SOAL LATIHAN 1:
Kutip bagian tulisan tentang rencana mundurnya Wakil Bupati Boltim di bawah, mulai dari "KABAR itu tiba" dan terus sampai "di status BBM-nya.".

TEKS BACAAN:
KABAR itu tiba di
malam yang menua, Rabu (29 Agustus 2012). Beberapa short message dan BlackBerry
Messenger (BBM) mengabarkan Wakil Bupati (Wabup) Bolaang Mongondow Timur
(Boltim), Medy Lensun, akan mengundurkan diri dari jabatannya. Pernyataan ini,
tulis beberapa kawan dan sanak, bisa dicek di status BBM-nya.
Saya buru-buru mencari kontak BBM Wabup Boltim dan terhenyak
ketika menemukan info itu benar adanya. Apa gerangan yang menyebabkan Medy
Lensun pecah kongsi dengan pasangannya, Bupati Sehan Lanjar? Hubungan mereka,
sebagaimana relasi antar elit umumnya, sepengetahuan saya sangat dinamis. Tapi
biasanya dengan cepat mereka segera se-iya sekata lagi.
Kedua tokoh itu saya kenal dekat. Eyang –sapaan akrab Bupati
Boltim—selalu menyebut Medy sebagai ‘’Wabup dan adik saya’’. Sebaliknya di
kesempatan-kesempatan pribadi Medy menyapa Bupatinya sebagai ‘’Eyang’’ saja.
Hampir tak ada jarak di antara mereka berdua.
Sebagai pasangan Bupati-Wabup terpilih yang dilantik pada 4
Oktober 2010 lalu, Eyang-Medy melalui jalan yang tak mudah. Dibanding para
pesaingnya, pasangan ini adalah underdog
dalam segala pengertian (tidak didukung partai besar, dana terbatas dan kalah
popularitas). Eyang menggambarkan proses terpilihnya mereka berdua sebagai,
‘’Kerja politik yang susah-payah dan berdarah-darah.’’
Karena itu, dalam satu pertemuan dengan saya dan beberapa
kawan di Hotel Swiss Maleosan Manado, Eyang dan Medy tanpa ragu bertekad
mempertahankan duet mereka hingga akhir masa jabatan. Malam itu saya tidak
menangkap yang disampaikan adalah komitmen politik, melainkan kemesraan dan
saling memahami antara dua tokoh yang telah dengan tulus mengikat kesepakatan.
***
Pukul 23.39 WIB saya mengontak Medy Lensun dan menanyakan
apakah dia serius dengan maklumat mundur itu? Dan apa penyebabnya? Komunikasi
kami tentu bukan konsumsi publik, tetapi intinya Medy tidak sedang baku sedu. Dia dan Eyang terpaksa harus berpisah
sebab memang demikianlah situasinya.
Menjelang tidur terlintas di benak saya harapan semoga Medy
menyampaikan pengunduran diri (serta alasannya) dengan elegan dan bermartabat.
Dengan begitu dia bukan hanya membuktikan bahwa ‘’jabatan bukan tujuan’’,
tetapi juga memberikan pelajaran integritas pada warga Boltim umumnya dan
Bupati Sehan Lanjar khususnya.

SOAL LATIHAN 2:
Ubah baris-baris pada catatan di bawah menjadi daftar JSON berisi string, satu string untuk setiap baris dan tanpa baris kosong. Mulailah dari baris yang memuat "Speiseplan (92, 349)" dan teruskan sampai baris terakhir catatan.

CATATAN SUMBER:

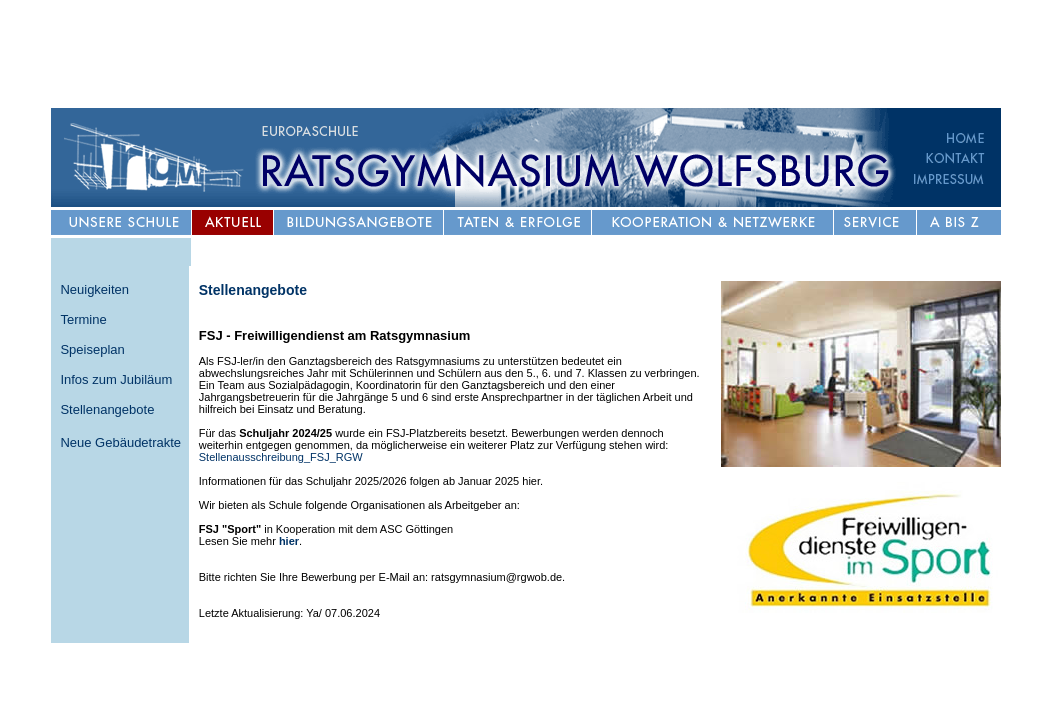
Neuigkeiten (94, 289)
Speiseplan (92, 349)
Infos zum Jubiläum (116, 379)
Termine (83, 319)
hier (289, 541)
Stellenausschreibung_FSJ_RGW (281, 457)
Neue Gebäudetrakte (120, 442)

HASIL 1:
KABAR itu tiba di
malam yang menua, Rabu (29 Agustus 2012). Beberapa short message dan BlackBerry
Messenger (BBM) mengabarkan Wakil Bupati (Wabup) Bolaang Mongondow Timur
(Boltim), Medy Lensun, akan mengundurkan diri dari jabatannya. Pernyataan ini,
tulis beberapa kawan dan sanak, bisa dicek di status BBM-nya.

HASIL 2:
[
  "Speiseplan (92, 349)",
  "Infos zum Jubiläum (116, 379)",
  "Termine (83, 319)",
  "hier (289, 541)",
  "Stellenausschreibung_FSJ_RGW (281, 457)",
  "Neue Gebäudetrakte (120, 442)"
]